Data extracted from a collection
════════════════════
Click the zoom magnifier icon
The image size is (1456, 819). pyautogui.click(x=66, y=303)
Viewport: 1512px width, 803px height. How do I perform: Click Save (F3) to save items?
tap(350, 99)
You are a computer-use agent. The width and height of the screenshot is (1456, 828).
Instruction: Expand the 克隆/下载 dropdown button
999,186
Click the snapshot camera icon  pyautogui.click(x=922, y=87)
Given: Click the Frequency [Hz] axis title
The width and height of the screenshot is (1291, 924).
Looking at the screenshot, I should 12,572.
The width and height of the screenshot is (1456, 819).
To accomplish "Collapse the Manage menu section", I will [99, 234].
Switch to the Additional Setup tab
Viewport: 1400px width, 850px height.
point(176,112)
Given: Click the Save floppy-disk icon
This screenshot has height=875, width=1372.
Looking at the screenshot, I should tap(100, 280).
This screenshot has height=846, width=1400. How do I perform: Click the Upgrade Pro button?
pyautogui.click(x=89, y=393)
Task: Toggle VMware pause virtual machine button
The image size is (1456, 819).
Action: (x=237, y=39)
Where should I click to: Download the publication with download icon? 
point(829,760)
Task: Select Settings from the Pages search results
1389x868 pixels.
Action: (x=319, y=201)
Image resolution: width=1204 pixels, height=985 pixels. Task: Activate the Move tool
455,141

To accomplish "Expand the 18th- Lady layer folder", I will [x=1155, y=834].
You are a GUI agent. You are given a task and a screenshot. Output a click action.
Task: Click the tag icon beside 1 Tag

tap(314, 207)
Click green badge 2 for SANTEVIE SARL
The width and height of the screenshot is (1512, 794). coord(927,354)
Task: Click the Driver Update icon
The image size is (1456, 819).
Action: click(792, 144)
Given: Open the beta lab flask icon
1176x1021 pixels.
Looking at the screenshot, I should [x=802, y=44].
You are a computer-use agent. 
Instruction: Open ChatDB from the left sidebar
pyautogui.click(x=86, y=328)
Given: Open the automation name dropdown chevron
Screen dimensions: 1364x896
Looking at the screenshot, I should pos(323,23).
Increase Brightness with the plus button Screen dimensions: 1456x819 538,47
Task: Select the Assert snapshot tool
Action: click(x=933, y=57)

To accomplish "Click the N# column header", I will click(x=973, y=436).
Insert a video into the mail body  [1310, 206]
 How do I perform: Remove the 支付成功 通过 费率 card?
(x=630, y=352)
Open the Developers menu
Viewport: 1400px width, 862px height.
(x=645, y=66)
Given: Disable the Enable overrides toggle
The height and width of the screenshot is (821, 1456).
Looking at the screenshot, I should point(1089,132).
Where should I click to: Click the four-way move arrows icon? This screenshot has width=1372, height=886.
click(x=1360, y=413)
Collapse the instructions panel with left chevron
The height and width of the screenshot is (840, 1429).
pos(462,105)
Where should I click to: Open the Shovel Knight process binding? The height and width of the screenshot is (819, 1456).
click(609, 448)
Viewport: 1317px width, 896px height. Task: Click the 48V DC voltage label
════════════════════
Restate all entries above verbatim.

Click the zoom magnifier icon
The image size is (1456, 819). pyautogui.click(x=66, y=303)
Viewport: 1512px width, 803px height. How do I perform: Click Save (F3) to save items?
tap(350, 99)
You are a computer-use agent. The width and height of the screenshot is (1456, 828).
Instruction: Expand the 克隆/下载 dropdown button
999,186
Click the snapshot camera icon  pyautogui.click(x=922, y=87)
Given: Click the Frequency [Hz] axis title
The width and height of the screenshot is (1291, 924).
Looking at the screenshot, I should 12,572.
The width and height of the screenshot is (1456, 819).
To accomplish "Collapse the Manage menu section", I will [99, 234].
Switch to the Additional Setup tab
Viewport: 1400px width, 850px height.
point(176,112)
Given: Click the Save floppy-disk icon
This screenshot has height=875, width=1372.
Looking at the screenshot, I should tap(100, 280).
This screenshot has height=846, width=1400. How do I perform: Click the Upgrade Pro button?
pyautogui.click(x=89, y=393)
Task: Toggle VMware pause virtual machine button
The image size is (1456, 819).
Action: (x=237, y=39)
Where should I click to: Download the publication with download icon? 
point(829,760)
Task: Select Settings from the Pages search results
1389x868 pixels.
Action: (x=319, y=201)
Image resolution: width=1204 pixels, height=985 pixels. Task: Activate the Move tool
455,141

To accomplish "Expand the 18th- Lady layer folder", I will [x=1155, y=834].
You are a GUI agent. You are given a task and a screenshot. Output a click action.
Task: Click the tag icon beside 1 Tag

tap(314, 207)
Click green badge 2 for SANTEVIE SARL
The width and height of the screenshot is (1512, 794). coord(927,354)
Task: Click the Driver Update icon
The image size is (1456, 819).
Action: click(792, 144)
Given: Open the beta lab flask icon
1176x1021 pixels.
Looking at the screenshot, I should [x=802, y=44].
You are a computer-use agent. 
Instruction: Open ChatDB from the left sidebar
pyautogui.click(x=86, y=328)
Given: Open the automation name dropdown chevron
Screen dimensions: 1364x896
Looking at the screenshot, I should pos(323,23).
Increase Brightness with the plus button Screen dimensions: 1456x819 538,47
Task: Select the Assert snapshot tool
Action: click(x=933, y=57)

To accomplish "Click the N# column header", I will click(x=973, y=436).
Insert a video into the mail body  [1310, 206]
 How do I perform: Remove the 支付成功 通过 费率 card?
(x=630, y=352)
Open the Developers menu
Viewport: 1400px width, 862px height.
(x=645, y=66)
Given: Disable the Enable overrides toggle
The height and width of the screenshot is (821, 1456).
Looking at the screenshot, I should point(1089,132).
Where should I click to: Click the four-way move arrows icon? This screenshot has width=1372, height=886.
click(x=1360, y=413)
Collapse the instructions panel with left chevron
The height and width of the screenshot is (840, 1429).
pos(462,105)
Where should I click to: Open the Shovel Knight process binding? The height and width of the screenshot is (819, 1456).
click(609, 448)
Viewport: 1317px width, 896px height. Task: Click the 48V DC voltage label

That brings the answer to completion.